**What you are asked to do:**
From the listing below, copy only the lines from the line that contains "Task: Visit the lercio.it domain label" to the line that contains "Task: Copy the basic docker run command", counting those two lines as part of the copy.
----------------------------------------
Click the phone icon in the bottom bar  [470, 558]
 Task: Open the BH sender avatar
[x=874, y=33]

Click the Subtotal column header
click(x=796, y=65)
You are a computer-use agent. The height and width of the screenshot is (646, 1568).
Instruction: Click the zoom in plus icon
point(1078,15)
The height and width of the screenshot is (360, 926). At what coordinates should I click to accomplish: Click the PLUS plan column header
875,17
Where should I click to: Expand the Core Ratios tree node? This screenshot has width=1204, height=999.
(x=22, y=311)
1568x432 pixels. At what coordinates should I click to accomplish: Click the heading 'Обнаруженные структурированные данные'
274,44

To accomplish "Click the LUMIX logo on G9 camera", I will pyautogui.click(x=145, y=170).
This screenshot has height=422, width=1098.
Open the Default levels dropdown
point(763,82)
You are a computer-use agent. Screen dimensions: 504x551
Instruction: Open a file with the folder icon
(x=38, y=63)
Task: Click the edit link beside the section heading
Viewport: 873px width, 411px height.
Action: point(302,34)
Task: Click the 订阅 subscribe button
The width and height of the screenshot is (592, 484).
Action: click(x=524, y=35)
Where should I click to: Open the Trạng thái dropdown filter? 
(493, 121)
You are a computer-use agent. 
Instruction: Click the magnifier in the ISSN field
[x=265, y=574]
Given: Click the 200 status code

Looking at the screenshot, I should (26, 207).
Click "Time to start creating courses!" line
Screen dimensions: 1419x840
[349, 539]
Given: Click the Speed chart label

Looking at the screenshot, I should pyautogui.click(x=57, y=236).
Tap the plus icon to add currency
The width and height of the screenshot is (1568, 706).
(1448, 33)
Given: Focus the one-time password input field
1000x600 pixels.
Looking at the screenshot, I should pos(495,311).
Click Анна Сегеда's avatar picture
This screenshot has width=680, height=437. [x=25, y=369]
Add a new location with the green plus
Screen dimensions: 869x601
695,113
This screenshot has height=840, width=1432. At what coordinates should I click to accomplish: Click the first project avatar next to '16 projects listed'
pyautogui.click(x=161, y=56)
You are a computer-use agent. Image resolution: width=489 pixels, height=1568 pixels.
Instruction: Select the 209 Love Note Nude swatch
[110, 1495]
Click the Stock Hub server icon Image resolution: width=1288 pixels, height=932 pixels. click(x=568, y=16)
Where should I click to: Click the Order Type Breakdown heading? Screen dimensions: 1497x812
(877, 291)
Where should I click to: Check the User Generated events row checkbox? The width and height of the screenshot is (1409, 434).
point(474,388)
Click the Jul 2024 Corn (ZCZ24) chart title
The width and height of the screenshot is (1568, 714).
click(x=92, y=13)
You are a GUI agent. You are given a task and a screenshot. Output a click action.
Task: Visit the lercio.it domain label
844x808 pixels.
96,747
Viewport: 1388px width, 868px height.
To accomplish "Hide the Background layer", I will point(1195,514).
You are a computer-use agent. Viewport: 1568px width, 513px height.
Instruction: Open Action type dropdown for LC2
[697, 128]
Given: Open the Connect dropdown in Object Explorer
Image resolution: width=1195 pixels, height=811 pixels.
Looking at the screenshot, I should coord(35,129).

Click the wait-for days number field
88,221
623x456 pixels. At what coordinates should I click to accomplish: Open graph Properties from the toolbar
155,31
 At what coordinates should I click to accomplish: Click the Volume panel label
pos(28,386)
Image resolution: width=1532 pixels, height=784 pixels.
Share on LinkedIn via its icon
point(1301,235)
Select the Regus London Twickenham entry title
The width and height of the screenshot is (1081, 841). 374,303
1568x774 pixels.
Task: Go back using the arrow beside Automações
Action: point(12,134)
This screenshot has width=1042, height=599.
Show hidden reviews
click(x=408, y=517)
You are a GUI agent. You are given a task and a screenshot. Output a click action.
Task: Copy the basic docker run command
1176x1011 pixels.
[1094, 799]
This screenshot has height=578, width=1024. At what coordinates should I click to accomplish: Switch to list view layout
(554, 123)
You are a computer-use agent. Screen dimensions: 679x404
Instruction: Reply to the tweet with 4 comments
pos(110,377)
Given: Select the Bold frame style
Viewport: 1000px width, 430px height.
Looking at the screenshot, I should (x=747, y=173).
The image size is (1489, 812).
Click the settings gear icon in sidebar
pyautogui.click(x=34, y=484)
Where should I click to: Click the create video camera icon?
----------------------------------------
**Answer to the exercise:**
Task: Visit the lercio.it domain label
844x808 pixels.
96,747
Viewport: 1388px width, 868px height.
To accomplish "Hide the Background layer", I will point(1195,514).
You are a computer-use agent. Viewport: 1568px width, 513px height.
Instruction: Open Action type dropdown for LC2
[697, 128]
Given: Open the Connect dropdown in Object Explorer
Image resolution: width=1195 pixels, height=811 pixels.
Looking at the screenshot, I should coord(35,129).

Click the wait-for days number field
88,221
623x456 pixels. At what coordinates should I click to accomplish: Open graph Properties from the toolbar
155,31
 At what coordinates should I click to accomplish: Click the Volume panel label
pos(28,386)
Image resolution: width=1532 pixels, height=784 pixels.
Share on LinkedIn via its icon
point(1301,235)
Select the Regus London Twickenham entry title
The width and height of the screenshot is (1081, 841). 374,303
1568x774 pixels.
Task: Go back using the arrow beside Automações
Action: point(12,134)
This screenshot has width=1042, height=599.
Show hidden reviews
click(x=408, y=517)
You are a GUI agent. You are given a task and a screenshot. Output a click action.
Task: Copy the basic docker run command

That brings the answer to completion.